Chaque année différentes chaînes de magasins, souvent les mêmes, ne respectent pas la loi.  En sanctionnant comme on le fait aujourd’hui, on encourage ces chaînes, dit le SNI, car les infractions restent sans suite. C’est prouvé à suffisance par les plaintes déposées par le SNI au cours de la précédente période d’attente (15 novembre 2007-2 janvier 2008), auprès du SPF Contrôle et Médiation, contre les chaînes de magasins Inno et E5 Mode. Ces deux chaînes avaient offert pendant la période d’attente, par courrier, des réductions aux consommateurs. Dans les deux dossiers un procès-verbal a été rédigé par le Service public fédéral Contrôle et Médiation et les dossiers ont été transmis aux parquets compétents, respectivement le parquet de Bruxelles (Inno) et le parquet de Termonde (E5 Mode). Entre-temps le parquet de Bruxelles a classé sans suite le dossier contre Inno. Le dossier contre E5 mode est encore toujours à l’instruction au parquet de Termonde. Qu’est-ce qui pourrait dès lors empêcher les contrevenants à ne pas respecter la réglementation?

Autre sanction : amende administrative
Même si la réglementation sur la période d’attente est respectée en général par 96 à 98 pourcent des commerçants, il est nécessaire que ceux qui contreviennent systématiquement à la loi soient sanctionnés. Le SNI estime que le système actuel de sanction ne convient pas.

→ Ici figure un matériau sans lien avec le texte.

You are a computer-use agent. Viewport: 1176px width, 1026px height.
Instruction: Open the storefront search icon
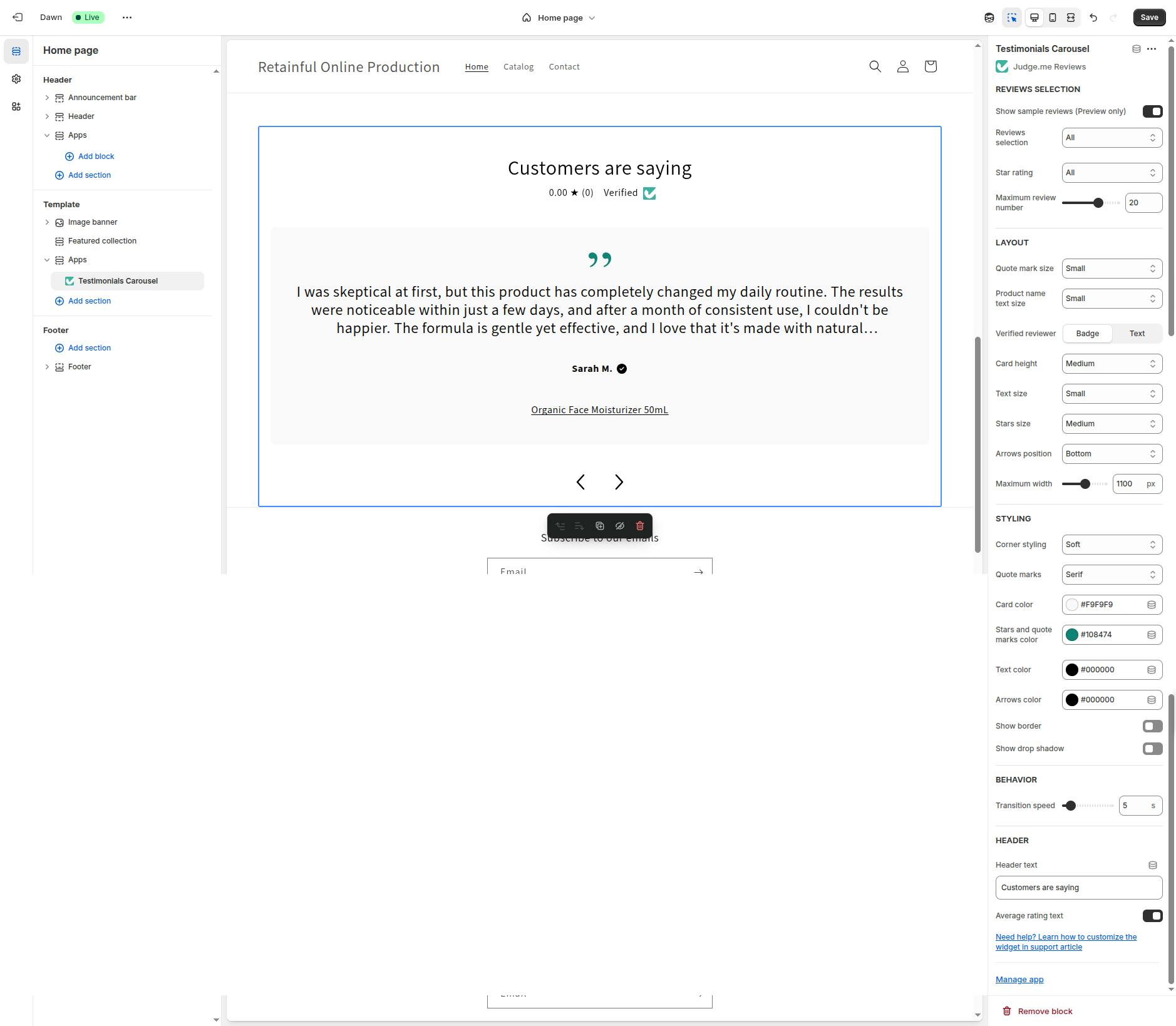(x=875, y=66)
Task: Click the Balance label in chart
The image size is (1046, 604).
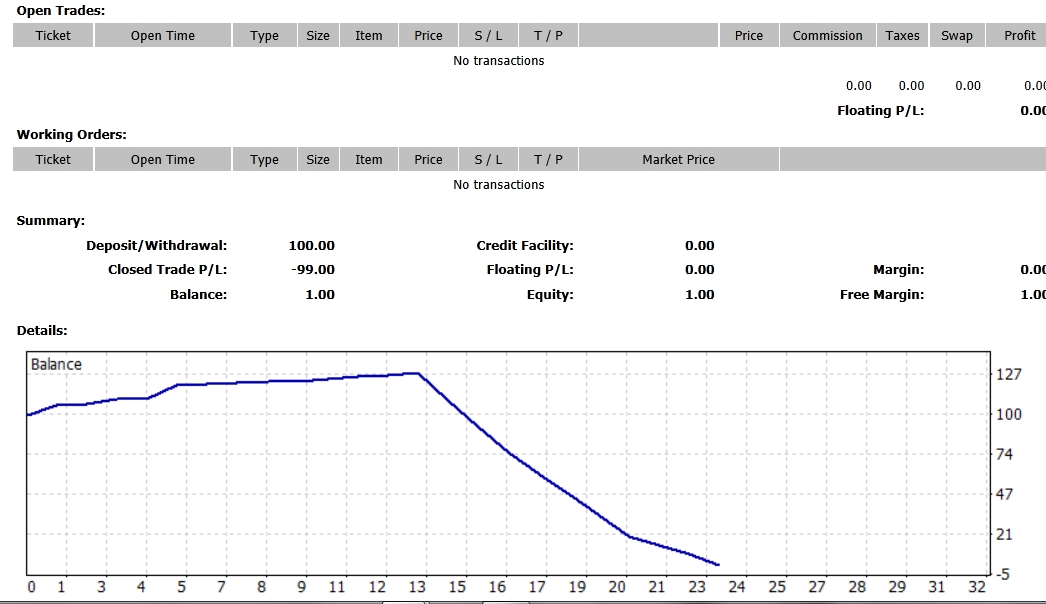Action: [x=56, y=364]
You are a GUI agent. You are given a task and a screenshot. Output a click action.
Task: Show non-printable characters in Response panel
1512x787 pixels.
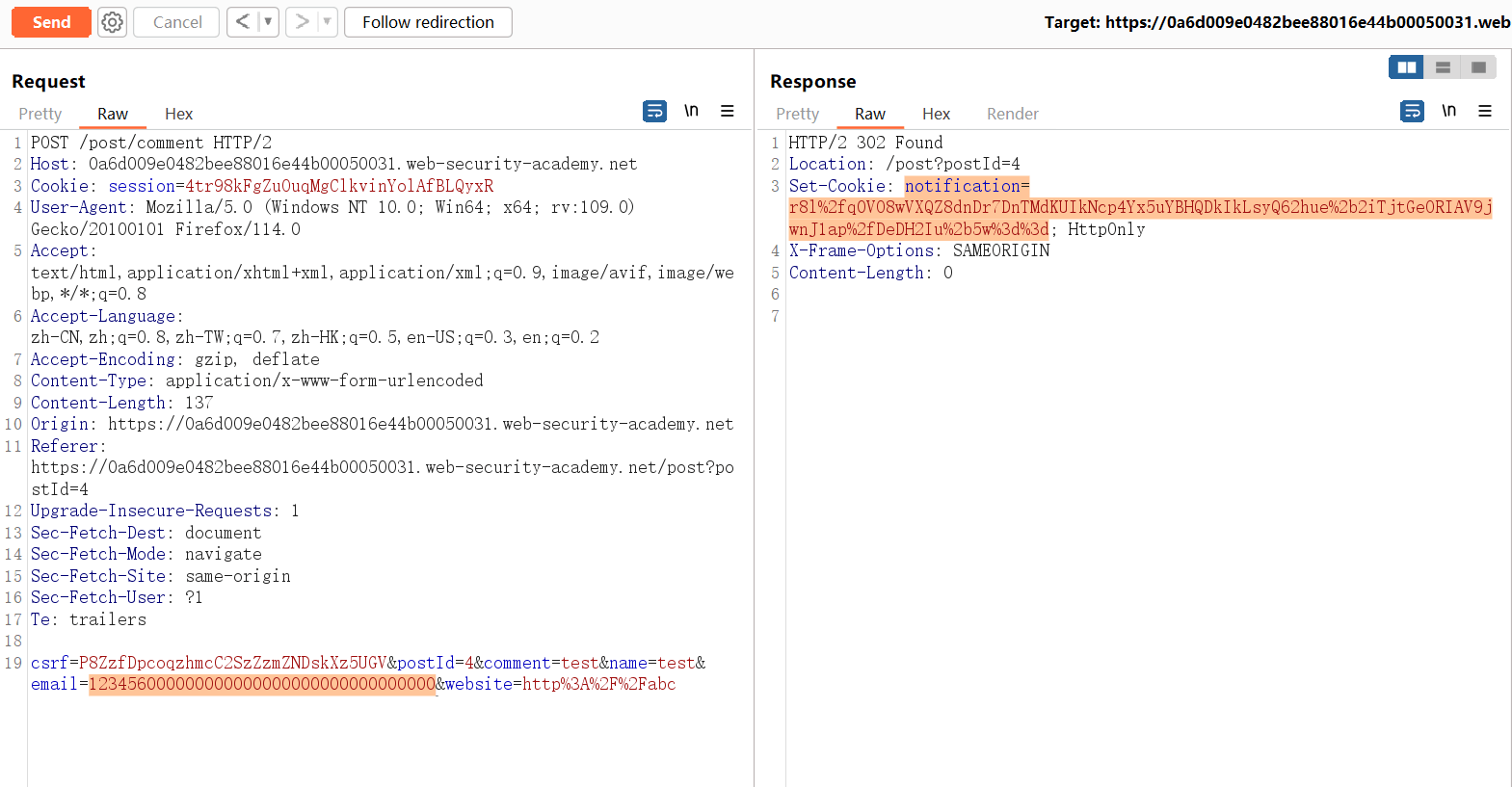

A l’heure actuelle le SPF Contrôle et Médiation ne peut que proposer une transaction amiable lorsqu’un magasin, qui ne respecte pas la période d’attente, est pris sur le fait par un contrôleur. Ces transactions amiables ne sont souvent pas acceptées par le contrevenant et le dossier est alors transmis au parquet. Non seulement il faut alors attendre longtemps avant que l’instruction ne soit terminée, mais en outre l’expérience nous apprend que la plupart de ces affaires sont classées sans suite. Et cela ne se peut pas, estime le SNI. D’où la proposition pour que tout soit traité par le SPF administrativement sans intervention du parquet.

Selon le SNI les contrôleurs pourraient toujours d’abord adresser un avertissement. Car même si la réglementation existe depuis longtemps, il peut toujours y avoir des problèmes d’interprétation qui amènent un commerçant à transgresser la loi en toute bonne foi.  C’est ce qui résulte de nombreux coups de téléphone que le SNI reçoit tous les six mois sur cette problématique. Si le contrevenant persiste dans ses intentions, le SPF Contrôle et Médiation, auquel les contrôleurs ressortissent, pourrait imposer une amende administrative.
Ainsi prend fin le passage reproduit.